Final Activity Report Summary - StatInfPopGen (Statistical inference in population genetics)
Although the abovementioned theory was not new, experimental population geneticists, who are now able to gather lots of molecular marker data, needed methods for their efficient use to tackle questions about the history of populations. By the term efficient use, we imply that quantitative answers must be given, such as the relative probability of two or more possible histories or the time at which two populations diverged. To get this type of answers, a statistical approach had to be developed.
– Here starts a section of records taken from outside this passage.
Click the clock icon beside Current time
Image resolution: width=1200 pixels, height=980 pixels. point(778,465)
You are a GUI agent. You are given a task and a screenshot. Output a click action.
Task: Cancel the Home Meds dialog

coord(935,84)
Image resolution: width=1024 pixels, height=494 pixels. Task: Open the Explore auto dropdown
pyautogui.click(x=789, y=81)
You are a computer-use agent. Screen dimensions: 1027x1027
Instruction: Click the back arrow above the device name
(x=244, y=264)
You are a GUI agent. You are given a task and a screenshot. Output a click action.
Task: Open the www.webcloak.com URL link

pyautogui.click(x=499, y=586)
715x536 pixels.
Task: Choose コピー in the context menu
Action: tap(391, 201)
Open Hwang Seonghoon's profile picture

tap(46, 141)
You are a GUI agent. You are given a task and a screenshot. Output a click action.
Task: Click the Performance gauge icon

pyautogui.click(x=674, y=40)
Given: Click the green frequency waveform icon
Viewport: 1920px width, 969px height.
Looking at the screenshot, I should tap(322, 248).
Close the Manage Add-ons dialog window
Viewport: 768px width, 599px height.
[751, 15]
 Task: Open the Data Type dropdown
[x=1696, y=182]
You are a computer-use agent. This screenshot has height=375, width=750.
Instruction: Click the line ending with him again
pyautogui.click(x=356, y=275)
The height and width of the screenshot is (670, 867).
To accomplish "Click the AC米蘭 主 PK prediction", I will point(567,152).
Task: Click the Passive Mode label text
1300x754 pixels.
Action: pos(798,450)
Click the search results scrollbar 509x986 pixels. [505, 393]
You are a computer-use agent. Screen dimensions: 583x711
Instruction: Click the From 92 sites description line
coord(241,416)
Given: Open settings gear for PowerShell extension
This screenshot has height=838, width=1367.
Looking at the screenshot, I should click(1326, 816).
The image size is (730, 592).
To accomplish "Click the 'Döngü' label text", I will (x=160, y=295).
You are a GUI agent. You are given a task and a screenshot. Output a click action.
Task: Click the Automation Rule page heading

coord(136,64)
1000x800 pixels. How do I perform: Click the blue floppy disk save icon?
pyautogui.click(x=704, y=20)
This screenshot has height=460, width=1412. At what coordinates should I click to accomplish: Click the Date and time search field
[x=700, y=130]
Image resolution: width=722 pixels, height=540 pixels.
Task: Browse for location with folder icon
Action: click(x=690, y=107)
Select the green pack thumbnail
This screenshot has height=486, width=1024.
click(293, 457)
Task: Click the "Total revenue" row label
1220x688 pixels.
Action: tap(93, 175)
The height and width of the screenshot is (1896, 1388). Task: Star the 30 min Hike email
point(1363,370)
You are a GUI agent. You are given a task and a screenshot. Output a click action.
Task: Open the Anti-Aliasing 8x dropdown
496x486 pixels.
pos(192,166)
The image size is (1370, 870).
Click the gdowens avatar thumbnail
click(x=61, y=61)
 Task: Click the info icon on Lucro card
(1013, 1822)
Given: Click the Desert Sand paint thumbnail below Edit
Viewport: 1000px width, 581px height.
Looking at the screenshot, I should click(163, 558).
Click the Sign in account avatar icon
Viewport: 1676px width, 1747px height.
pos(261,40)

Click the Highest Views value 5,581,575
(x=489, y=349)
In this project, we focussed on two specific approaches, through the combination of three models for population history, gene evolution, i.e. mutation model, and gene genealogy in populations, i.e. the coalescent model. As in many fields of science, the complexity of problems prevented us from using exact solutions; hence both approaches were based on computer intensive stochastic simulations. In the first one, gene genealogies, compatible with the data and the population history, were simulated in order to estimate the likelihood of the data, i.e. the probability of the data given the models. In the second approach, the data themselves were simulated and the inference was drawn from their amount of similarity with the observed data. These two approaches were developed for simplistic population histories involving only one or two populations. Our main contribution via this project was to develop solutions and software for dealing with more complex, and hence more realistic, histories. As an example, our software was used to choose among seven possible histories of African pigmies based on genetic data from 21 populations.